→ **Aim of the task**: Copy out lines with the word "agent" from the material that follows.

--

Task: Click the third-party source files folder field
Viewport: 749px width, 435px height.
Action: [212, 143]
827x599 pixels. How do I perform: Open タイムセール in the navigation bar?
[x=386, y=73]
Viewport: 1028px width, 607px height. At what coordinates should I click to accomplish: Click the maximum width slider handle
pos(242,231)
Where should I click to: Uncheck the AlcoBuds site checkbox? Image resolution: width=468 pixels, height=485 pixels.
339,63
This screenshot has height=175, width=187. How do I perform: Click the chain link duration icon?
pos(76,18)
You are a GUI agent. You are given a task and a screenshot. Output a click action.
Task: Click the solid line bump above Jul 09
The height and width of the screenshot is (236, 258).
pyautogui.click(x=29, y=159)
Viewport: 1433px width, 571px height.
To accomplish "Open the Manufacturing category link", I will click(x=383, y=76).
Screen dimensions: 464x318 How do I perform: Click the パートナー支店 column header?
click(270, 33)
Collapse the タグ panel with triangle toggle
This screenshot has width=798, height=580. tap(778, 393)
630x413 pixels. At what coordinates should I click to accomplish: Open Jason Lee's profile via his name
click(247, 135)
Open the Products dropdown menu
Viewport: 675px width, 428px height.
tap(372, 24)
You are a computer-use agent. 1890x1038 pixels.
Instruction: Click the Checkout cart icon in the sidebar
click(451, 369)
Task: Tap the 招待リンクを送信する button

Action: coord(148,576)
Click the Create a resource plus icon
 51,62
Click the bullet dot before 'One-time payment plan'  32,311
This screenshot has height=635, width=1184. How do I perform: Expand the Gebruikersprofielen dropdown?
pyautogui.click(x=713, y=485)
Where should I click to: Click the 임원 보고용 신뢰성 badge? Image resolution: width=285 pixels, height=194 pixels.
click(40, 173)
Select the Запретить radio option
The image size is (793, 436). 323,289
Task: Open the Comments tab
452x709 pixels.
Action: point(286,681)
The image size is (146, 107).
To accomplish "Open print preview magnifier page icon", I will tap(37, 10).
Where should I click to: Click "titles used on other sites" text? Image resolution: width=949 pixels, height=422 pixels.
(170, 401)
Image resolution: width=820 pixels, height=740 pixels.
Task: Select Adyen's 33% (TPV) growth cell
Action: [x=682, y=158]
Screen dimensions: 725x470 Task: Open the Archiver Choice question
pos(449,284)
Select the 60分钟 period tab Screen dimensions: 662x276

--

→ **Result of this exercise**:
You are a GUI agent. You are given a task and a screenshot. Output a click action.
You are a computer-use agent. 1890x1038 pixels.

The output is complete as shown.